AUFGABE 1: Aktualisiere alle Einträge, indem du „search field“ durch „input field“ ersetzt und alles Übrige unverändert lässt. Gib die Einträge ohne die Bilder wieder.

TEXT:
****************************************

Normen
B-VG Art133 Abs4
MRK Art8
NAG 2005 §11 Abs3
NAG 2005 §21 Abs3
VwGG §28 Abs3
VwGG §34 Abs1
European Case Law Identifier: ECLI:AT:VWGH:2020:RA2020220041.L00
Spruch:
Die Revision wird zurückgewiesen.
Begründung
1 Nach Art. 133 Abs. 4 B-VG ist gegen ein Erkenntnis des Verwaltungsgerichtes die Revision zulässig, wenn sie von der Lösung einer Rechtsfrage abhängt, der grundsätzliche Bedeutung zukommt, insbesondere weil das Erkenntnis von der Rechtsprechung des Verwaltungsgerichtshofes abweicht, eine solche Rechtsprechung fehlt oder die zu lösende Rechtsfrage in der bisherigen Rechtsprechung des Verwaltungsgerichtshofes nicht einheitlich beantwortet wird.
2 Nach § 34 Abs. 1 VwGG sind Revisionen, die sich wegen Nichtvorliegen der Voraussetzungen des Art. 133 Abs. 4 B-VG nicht zur Behandlung eignen, ohne weiteres Verfahren in nichtöffentlicher Sitzung mit Beschluss zurückzuweisen. 3 Nach § 34 Abs. 1a VwGG ist der Verwaltungsgerichtshof bei der Beurteilung der Zulässigkeit der Revision gemäß Art. 133 Abs. 4 B-VG an den Ausspruch des Verwaltungsgerichtes gemäß § 25a Abs. 1 VwGG nicht gebunden. Die Zulässigkeit einer außerordentlichen Revision gemäß Art. 133 Abs. 4 B-VG hat der Verwaltungsgerichtshof im Rahmen der dafür in der Revision vorgebrachten Gründe (§ 28 Abs. 3 VwGG) zu überprüfen. 4 Mit dem angefochtenen Erkenntnis wies das Verwaltungsgericht Wien (VwG) die Beschwerde des Revisionswerbers, eines algerischen Staatsangehörigen, gegen den Bescheid des Landeshauptmannes von Wien (Behörde) betreffend die Abweisung des Antrages auf Erteilung eines Aufenthaltstitels "Rot-Weiß-Rot - Karte plus" wegen unzulässiger Inlandsantragstellung gemäß § 21 Abs. 2 Niederlassungs- und Aufenthaltsgesetz (NAG) ab. Eine ordentliche Revision wurde für unzulässig erklärt.

****************************************

BEREITGESTELLTE DATEN:
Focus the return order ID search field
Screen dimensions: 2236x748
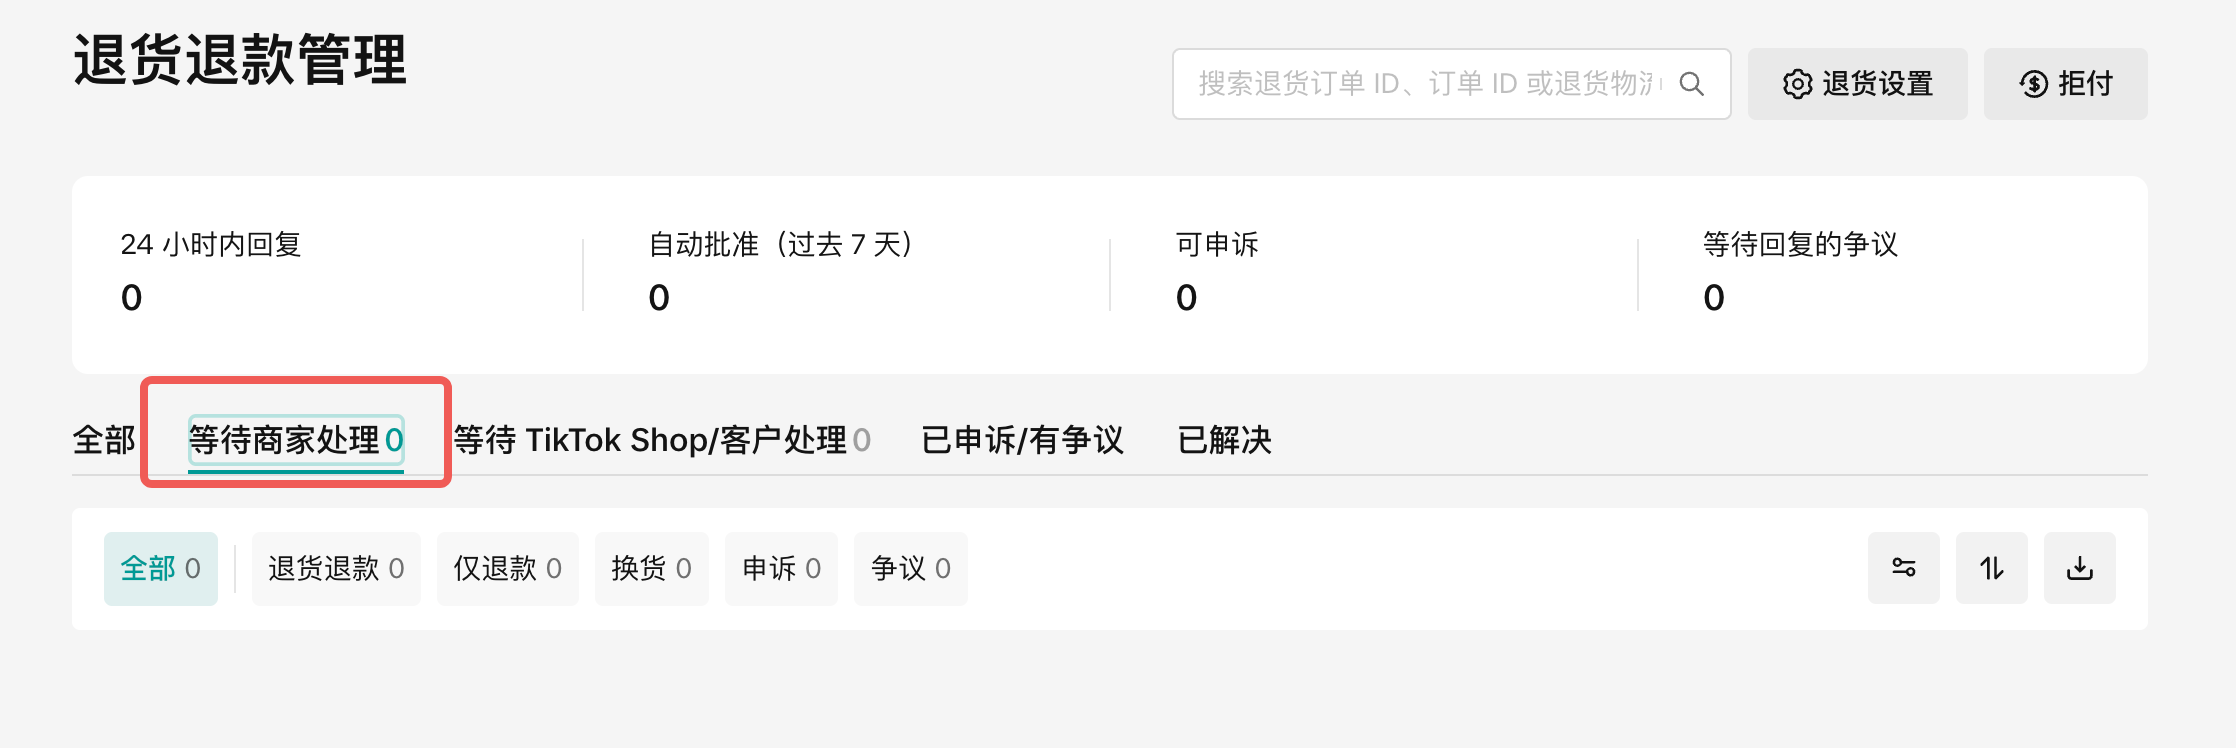tap(1425, 84)
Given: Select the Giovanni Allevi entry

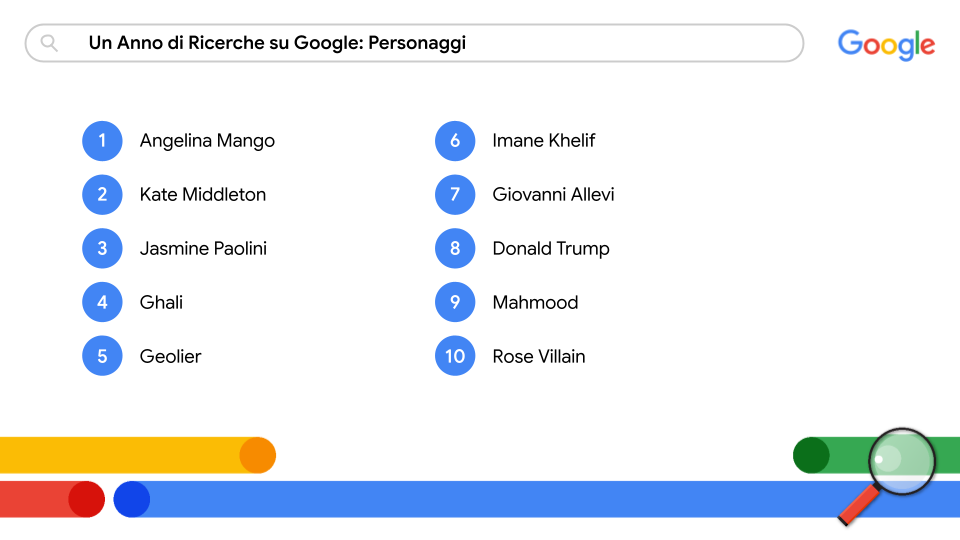Looking at the screenshot, I should click(553, 195).
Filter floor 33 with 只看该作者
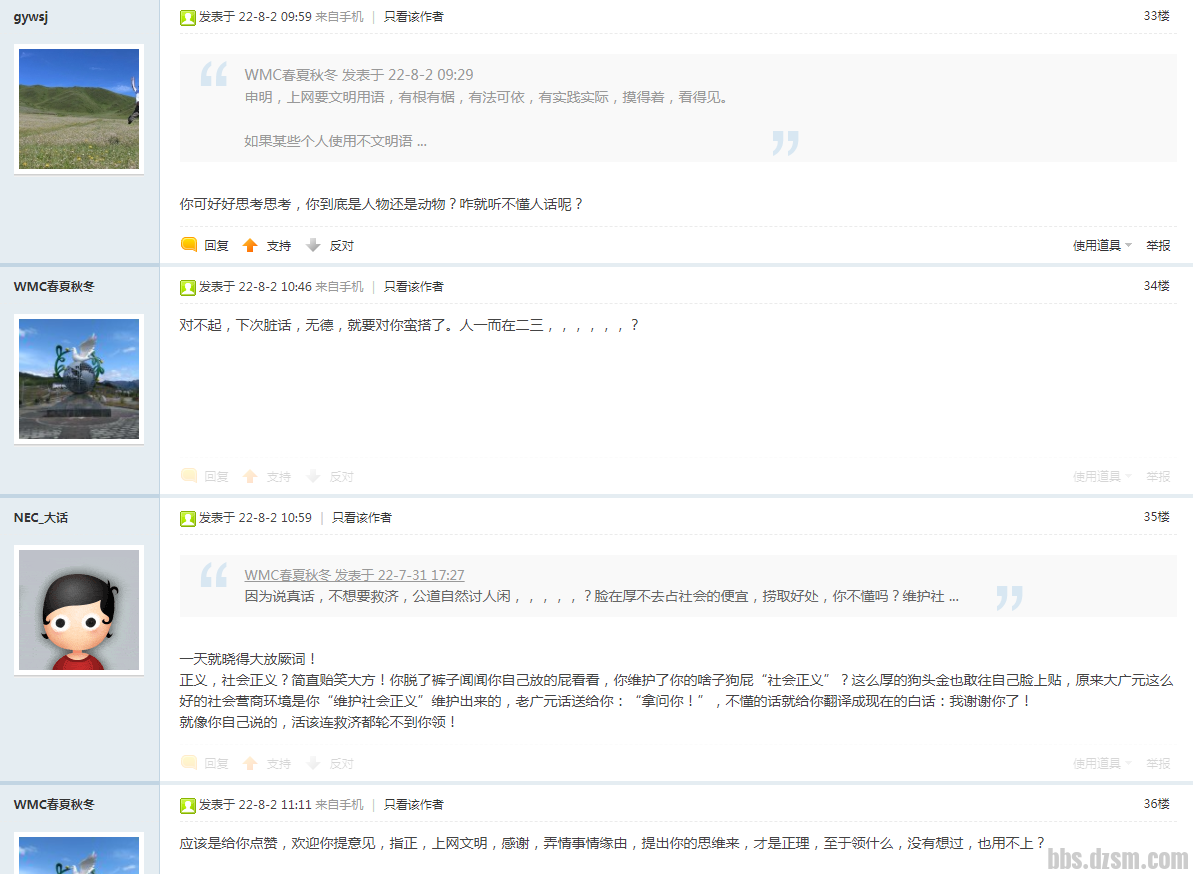Screen dimensions: 1193x874 (x=414, y=16)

****************************************

AUFGABE 2: Welche Staatsangehörigkeit hat der Revisionswerber laut dem Text?

ANTWORT 1:
Focus the return order ID input field
Screen dimensions: 2236x748
tap(1425, 84)
Given: Select the Giovanni Allevi entry

Looking at the screenshot, I should click(553, 195).
Filter floor 33 with 只看该作者
Screen dimensions: 1193x874 (x=414, y=16)

ANTWORT 2: Er ist algerischer Staatsangehöriger.